-- Raw data follows --

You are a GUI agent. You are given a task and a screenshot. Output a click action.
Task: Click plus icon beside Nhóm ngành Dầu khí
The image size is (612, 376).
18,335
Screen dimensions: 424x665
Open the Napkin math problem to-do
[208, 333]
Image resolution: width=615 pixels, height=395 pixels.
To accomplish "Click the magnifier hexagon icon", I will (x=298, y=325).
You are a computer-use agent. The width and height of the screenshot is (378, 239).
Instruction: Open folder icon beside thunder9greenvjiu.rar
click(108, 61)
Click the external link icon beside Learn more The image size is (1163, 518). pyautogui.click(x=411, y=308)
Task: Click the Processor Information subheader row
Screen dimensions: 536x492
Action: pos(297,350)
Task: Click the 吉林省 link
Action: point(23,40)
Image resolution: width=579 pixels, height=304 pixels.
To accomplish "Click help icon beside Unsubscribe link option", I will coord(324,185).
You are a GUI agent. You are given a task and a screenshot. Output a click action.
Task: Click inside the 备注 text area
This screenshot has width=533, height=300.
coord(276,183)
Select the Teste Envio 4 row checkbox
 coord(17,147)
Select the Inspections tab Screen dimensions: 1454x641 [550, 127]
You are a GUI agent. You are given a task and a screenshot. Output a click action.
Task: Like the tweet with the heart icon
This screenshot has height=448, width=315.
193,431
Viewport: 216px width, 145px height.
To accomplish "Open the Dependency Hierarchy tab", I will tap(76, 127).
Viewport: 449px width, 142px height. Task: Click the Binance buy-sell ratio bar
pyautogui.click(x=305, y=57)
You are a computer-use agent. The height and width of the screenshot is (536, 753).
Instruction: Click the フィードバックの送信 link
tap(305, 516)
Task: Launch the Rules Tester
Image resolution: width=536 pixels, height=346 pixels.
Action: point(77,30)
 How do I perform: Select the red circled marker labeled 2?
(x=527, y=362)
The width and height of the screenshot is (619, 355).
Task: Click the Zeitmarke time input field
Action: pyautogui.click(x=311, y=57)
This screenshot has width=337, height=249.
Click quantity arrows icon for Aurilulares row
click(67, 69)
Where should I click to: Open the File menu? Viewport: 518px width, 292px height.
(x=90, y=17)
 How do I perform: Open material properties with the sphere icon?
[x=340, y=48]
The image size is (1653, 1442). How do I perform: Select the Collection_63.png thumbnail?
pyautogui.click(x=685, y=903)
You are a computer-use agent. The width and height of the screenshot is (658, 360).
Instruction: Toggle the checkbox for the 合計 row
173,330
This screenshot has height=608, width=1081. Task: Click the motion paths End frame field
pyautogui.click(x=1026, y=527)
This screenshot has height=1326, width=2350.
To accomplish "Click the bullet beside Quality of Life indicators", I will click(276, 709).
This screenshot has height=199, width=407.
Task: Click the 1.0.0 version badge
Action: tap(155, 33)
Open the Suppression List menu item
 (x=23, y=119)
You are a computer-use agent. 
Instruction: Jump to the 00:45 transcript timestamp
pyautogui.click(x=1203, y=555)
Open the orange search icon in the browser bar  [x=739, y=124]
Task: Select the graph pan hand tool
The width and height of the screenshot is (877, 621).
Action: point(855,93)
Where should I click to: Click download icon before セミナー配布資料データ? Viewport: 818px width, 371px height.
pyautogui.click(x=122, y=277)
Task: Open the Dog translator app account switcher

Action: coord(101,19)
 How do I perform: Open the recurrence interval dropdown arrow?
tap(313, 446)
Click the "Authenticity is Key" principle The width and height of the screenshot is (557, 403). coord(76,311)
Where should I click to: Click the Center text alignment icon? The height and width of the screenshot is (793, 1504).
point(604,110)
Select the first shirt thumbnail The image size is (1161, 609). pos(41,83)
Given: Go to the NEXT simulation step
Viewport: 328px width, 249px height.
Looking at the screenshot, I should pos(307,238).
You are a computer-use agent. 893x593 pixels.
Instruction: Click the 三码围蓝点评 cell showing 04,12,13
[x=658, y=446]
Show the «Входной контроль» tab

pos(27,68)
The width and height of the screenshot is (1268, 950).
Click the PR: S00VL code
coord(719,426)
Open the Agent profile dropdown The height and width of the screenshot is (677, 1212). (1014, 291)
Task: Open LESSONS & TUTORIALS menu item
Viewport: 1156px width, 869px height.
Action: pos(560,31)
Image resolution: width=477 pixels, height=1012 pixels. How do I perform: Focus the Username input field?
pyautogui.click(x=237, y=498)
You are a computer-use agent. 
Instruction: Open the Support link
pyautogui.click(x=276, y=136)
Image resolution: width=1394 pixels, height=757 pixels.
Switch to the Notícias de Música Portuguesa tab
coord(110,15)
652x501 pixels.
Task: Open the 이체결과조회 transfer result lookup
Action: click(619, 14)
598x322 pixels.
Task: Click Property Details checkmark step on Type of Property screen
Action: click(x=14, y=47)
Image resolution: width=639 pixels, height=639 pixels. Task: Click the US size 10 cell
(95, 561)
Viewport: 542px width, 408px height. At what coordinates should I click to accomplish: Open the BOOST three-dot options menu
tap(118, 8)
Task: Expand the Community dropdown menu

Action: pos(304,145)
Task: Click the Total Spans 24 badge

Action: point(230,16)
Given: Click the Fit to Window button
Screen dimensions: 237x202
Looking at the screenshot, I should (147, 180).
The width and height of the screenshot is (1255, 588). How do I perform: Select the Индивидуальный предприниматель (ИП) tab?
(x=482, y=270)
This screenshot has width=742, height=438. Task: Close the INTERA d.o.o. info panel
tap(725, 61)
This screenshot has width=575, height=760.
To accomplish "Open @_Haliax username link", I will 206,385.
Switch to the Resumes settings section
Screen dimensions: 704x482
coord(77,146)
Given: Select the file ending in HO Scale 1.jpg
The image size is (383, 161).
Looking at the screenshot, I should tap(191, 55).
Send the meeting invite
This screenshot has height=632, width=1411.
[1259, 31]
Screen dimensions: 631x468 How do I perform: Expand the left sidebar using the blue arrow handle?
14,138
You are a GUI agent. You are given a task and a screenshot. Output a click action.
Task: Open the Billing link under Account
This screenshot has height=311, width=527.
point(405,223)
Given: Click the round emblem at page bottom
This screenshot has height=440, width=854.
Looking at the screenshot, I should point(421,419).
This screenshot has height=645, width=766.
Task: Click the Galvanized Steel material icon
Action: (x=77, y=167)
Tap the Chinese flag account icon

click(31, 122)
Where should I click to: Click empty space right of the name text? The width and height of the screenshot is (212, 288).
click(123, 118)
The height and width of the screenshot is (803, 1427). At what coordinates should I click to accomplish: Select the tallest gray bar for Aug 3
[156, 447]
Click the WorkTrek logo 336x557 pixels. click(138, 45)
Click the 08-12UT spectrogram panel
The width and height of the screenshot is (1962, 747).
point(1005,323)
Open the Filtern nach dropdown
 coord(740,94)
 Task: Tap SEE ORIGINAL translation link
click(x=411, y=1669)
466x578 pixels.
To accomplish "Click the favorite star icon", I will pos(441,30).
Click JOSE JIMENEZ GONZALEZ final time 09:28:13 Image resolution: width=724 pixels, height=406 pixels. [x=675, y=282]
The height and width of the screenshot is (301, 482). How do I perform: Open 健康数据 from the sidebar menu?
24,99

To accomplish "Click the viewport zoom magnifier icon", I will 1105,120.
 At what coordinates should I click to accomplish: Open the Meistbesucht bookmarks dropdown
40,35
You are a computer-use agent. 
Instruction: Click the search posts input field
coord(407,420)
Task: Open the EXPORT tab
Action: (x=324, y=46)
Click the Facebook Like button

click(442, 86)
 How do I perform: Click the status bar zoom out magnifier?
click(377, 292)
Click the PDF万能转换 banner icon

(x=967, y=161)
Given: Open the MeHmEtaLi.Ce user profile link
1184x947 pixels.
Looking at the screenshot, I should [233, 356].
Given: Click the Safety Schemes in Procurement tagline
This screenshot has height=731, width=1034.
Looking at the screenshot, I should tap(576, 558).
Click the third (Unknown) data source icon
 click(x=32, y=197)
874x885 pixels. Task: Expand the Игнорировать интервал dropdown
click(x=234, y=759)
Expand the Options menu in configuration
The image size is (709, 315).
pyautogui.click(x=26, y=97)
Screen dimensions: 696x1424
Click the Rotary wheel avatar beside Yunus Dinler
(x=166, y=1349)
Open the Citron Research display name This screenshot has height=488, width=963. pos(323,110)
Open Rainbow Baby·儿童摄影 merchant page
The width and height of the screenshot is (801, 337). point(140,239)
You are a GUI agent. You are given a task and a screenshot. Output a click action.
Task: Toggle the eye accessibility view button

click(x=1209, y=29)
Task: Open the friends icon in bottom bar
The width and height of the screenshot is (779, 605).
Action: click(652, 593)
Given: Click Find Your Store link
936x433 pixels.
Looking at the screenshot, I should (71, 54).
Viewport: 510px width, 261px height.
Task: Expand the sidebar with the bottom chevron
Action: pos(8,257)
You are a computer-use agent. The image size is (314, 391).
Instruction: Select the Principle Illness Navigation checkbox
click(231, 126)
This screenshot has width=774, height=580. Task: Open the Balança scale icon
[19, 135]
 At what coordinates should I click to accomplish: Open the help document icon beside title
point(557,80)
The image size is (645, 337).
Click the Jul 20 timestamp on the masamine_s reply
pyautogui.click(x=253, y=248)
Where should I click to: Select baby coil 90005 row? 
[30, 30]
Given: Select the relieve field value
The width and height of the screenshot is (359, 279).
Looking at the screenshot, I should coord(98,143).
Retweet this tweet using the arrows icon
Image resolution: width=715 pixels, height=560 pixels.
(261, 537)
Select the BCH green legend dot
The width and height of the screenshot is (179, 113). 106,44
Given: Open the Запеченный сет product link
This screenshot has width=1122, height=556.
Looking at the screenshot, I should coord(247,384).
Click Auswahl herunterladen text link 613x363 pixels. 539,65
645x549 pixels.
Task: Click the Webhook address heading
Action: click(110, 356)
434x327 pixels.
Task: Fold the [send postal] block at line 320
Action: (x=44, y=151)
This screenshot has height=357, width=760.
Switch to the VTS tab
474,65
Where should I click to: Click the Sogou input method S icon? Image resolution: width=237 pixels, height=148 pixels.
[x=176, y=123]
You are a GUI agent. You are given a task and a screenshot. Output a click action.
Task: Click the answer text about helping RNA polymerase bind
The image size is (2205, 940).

-- Raw data concluded --

Task to carry out - Please copy every line from the entries that includes the word "computer".

Task response -
You are a computer-use agent. The width and height of the screenshot is (378, 239).
You are a computer-use agent. The height and width of the screenshot is (536, 753).
You are a computer-use agent. The width and height of the screenshot is (658, 360).
You are a computer-use agent. 
You are a computer-use agent. 893x593 pixels.
You are a computer-use agent. 
You are a computer-use agent. 
You are a computer-use agent. The image size is (314, 391).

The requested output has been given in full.